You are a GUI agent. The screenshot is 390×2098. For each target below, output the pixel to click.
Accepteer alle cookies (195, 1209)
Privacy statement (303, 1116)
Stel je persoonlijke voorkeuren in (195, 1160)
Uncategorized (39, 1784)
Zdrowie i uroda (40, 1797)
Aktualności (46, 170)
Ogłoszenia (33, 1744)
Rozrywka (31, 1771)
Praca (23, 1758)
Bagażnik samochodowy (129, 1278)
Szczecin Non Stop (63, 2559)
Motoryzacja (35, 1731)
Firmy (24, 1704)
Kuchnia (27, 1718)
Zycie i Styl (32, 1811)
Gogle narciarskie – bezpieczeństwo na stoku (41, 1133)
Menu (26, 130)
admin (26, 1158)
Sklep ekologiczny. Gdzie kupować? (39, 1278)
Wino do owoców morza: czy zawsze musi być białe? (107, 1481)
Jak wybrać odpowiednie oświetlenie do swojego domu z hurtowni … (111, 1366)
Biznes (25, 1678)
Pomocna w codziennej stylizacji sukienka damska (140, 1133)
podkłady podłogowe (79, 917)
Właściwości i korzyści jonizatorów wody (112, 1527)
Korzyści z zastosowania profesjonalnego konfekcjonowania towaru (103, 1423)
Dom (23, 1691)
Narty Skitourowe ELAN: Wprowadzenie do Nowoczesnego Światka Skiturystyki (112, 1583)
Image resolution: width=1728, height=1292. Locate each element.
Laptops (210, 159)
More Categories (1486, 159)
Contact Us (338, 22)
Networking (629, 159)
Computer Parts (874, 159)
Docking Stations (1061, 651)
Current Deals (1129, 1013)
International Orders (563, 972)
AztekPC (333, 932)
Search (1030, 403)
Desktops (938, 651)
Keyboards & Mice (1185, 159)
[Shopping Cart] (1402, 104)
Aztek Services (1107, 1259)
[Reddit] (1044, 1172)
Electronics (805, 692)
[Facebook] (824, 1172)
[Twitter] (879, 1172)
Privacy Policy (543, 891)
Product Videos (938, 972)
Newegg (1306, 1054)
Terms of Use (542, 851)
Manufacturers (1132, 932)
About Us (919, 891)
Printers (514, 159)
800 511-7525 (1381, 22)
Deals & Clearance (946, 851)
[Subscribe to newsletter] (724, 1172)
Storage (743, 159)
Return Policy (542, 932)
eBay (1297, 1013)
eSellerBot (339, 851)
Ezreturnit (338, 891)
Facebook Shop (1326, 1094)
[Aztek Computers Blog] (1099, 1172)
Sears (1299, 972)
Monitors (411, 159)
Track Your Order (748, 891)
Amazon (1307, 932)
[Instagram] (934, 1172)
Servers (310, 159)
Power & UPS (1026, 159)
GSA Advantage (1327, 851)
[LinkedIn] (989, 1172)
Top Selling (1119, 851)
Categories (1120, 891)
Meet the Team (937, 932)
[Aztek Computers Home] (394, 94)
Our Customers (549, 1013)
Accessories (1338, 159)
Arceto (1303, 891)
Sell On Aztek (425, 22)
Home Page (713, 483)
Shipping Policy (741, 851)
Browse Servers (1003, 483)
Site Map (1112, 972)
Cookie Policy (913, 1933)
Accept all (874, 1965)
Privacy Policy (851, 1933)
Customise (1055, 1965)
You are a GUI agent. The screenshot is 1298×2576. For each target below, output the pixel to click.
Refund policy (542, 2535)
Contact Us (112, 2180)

- [Brief]: Copy out all of the data exactly, leaving nothing out.

- [Written response]:
You are a GUI agent. The screenshot is 390×2098. For each target below, output the pixel to click.
Accepteer alle cookies (195, 1209)
Privacy statement (303, 1116)
Stel je persoonlijke voorkeuren in (195, 1160)
Uncategorized (39, 1784)
Zdrowie i uroda (40, 1797)
Aktualności (46, 170)
Ogłoszenia (33, 1744)
Rozrywka (31, 1771)
Praca (23, 1758)
Bagażnik samochodowy (129, 1278)
Szczecin Non Stop (63, 2559)
Motoryzacja (35, 1731)
Firmy (24, 1704)
Kuchnia (27, 1718)
Zycie i Styl (32, 1811)
Gogle narciarskie – bezpieczeństwo na stoku (41, 1133)
Menu (26, 130)
admin (26, 1158)
Sklep ekologiczny. Gdzie kupować? (39, 1278)
Wino do owoców morza: czy zawsze musi być białe? (107, 1481)
Jak wybrać odpowiednie oświetlenie do swojego domu z hurtowni … (111, 1366)
Biznes (25, 1678)
Pomocna w codziennej stylizacji sukienka damska (140, 1133)
podkłady podłogowe (79, 917)
Właściwości i korzyści jonizatorów wody (112, 1527)
Korzyści z zastosowania profesjonalnego konfekcjonowania towaru (103, 1423)
Dom (23, 1691)
Narty Skitourowe ELAN: Wprowadzenie do Nowoczesnego Światka Skiturystyki (112, 1583)
Image resolution: width=1728, height=1292. Locate each element.
Laptops (210, 159)
More Categories (1486, 159)
Contact Us (338, 22)
Networking (629, 159)
Computer Parts (874, 159)
Docking Stations (1061, 651)
Current Deals (1129, 1013)
International Orders (563, 972)
AztekPC (333, 932)
Search (1030, 403)
Desktops (938, 651)
Keyboards & Mice (1185, 159)
[Shopping Cart] (1402, 104)
Aztek Services (1107, 1259)
[Reddit] (1044, 1172)
Electronics (805, 692)
[Facebook] (824, 1172)
[Twitter] (879, 1172)
Privacy Policy (543, 891)
Product Videos (938, 972)
Newegg (1306, 1054)
Terms of Use (542, 851)
Manufacturers (1132, 932)
About Us (919, 891)
Printers (514, 159)
800 511-7525 (1381, 22)
Deals & Clearance (946, 851)
[Subscribe to newsletter] (724, 1172)
Storage (743, 159)
Return Policy (542, 932)
eBay (1297, 1013)
eSellerBot (339, 851)
Ezreturnit (338, 891)
Facebook Shop (1326, 1094)
[Aztek Computers Blog] (1099, 1172)
Sears (1299, 972)
Monitors (411, 159)
Track Your Order (748, 891)
Amazon (1307, 932)
[Instagram] (934, 1172)
Servers (310, 159)
Power & UPS (1026, 159)
GSA Advantage (1327, 851)
[LinkedIn] (989, 1172)
Top Selling (1119, 851)
Categories (1120, 891)
Meet the Team (937, 932)
[Aztek Computers Home] (394, 94)
Our Customers (549, 1013)
Accessories (1338, 159)
Arceto (1303, 891)
Sell On Aztek (425, 22)
Home Page (713, 483)
Shipping Policy (741, 851)
Browse Servers (1003, 483)
Site Map (1112, 972)
Cookie Policy (913, 1933)
Accept all (874, 1965)
Privacy Policy (851, 1933)
Customise (1055, 1965)
You are a GUI agent. The screenshot is 1298×2576. For each target below, output the pixel to click.
Refund policy (542, 2535)
Contact Us (112, 2180)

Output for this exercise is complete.